* Aim of the task
Copy out, word for word, the lines from the start of the data below through the line containing "Eels (51, 1850)", and no others.

* Supplied material
= = = = =

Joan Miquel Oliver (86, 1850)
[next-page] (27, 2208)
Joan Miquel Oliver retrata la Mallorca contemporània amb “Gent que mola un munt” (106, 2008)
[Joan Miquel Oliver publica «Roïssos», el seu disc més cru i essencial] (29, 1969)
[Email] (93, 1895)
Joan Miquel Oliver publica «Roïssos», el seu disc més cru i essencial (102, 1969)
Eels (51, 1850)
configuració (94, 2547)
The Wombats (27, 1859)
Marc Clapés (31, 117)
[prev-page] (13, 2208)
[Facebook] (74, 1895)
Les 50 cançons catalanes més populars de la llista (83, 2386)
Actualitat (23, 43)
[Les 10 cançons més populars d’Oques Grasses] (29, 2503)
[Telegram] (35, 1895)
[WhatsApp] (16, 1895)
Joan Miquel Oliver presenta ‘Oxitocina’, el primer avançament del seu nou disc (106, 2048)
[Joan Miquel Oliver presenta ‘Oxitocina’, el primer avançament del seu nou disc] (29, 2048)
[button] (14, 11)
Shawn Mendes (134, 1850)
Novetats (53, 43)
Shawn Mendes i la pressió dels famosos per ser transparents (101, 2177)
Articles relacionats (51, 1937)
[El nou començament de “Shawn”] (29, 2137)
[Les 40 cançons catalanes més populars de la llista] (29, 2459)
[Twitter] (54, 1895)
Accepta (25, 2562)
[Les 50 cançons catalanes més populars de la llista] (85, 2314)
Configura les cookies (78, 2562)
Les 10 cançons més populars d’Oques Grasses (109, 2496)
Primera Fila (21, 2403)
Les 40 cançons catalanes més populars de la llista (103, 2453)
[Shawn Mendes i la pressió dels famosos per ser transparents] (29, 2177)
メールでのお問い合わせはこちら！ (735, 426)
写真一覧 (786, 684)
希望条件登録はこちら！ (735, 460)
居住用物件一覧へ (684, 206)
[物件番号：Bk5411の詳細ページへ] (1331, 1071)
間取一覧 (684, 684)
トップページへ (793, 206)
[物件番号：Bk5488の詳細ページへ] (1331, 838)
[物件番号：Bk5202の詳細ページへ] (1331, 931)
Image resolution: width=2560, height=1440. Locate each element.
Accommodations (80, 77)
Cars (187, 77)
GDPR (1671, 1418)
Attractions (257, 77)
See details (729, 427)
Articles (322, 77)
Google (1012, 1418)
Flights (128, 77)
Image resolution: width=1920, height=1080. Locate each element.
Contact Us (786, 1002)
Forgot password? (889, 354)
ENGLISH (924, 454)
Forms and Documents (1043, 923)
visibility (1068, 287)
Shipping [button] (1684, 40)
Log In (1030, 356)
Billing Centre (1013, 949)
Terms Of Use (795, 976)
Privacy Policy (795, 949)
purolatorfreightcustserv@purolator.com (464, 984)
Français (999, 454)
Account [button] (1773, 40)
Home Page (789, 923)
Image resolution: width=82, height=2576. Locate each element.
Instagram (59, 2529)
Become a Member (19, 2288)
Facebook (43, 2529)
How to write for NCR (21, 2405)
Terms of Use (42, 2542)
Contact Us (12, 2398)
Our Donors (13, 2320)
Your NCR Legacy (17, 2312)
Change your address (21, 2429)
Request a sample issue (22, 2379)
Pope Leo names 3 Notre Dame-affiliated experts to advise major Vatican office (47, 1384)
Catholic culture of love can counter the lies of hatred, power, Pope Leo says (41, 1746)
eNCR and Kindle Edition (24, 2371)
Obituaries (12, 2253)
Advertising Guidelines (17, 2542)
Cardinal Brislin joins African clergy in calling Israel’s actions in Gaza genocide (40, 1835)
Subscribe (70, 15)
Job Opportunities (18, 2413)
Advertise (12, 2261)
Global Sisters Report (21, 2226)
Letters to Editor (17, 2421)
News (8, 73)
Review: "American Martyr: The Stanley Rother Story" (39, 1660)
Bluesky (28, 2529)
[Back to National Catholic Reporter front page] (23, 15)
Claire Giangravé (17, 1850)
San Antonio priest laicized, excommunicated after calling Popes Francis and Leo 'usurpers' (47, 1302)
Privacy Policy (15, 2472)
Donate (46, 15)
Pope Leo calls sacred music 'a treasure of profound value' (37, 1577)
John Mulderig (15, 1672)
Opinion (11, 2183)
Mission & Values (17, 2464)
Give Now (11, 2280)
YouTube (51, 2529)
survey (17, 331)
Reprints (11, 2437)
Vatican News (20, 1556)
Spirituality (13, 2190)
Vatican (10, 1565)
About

= = = = =

* Answer box
Joan Miquel Oliver (86, 1850)
[next-page] (27, 2208)
Joan Miquel Oliver retrata la Mallorca contemporània amb “Gent que mola un munt” (106, 2008)
[Joan Miquel Oliver publica «Roïssos», el seu disc més cru i essencial] (29, 1969)
[Email] (93, 1895)
Joan Miquel Oliver publica «Roïssos», el seu disc més cru i essencial (102, 1969)
Eels (51, 1850)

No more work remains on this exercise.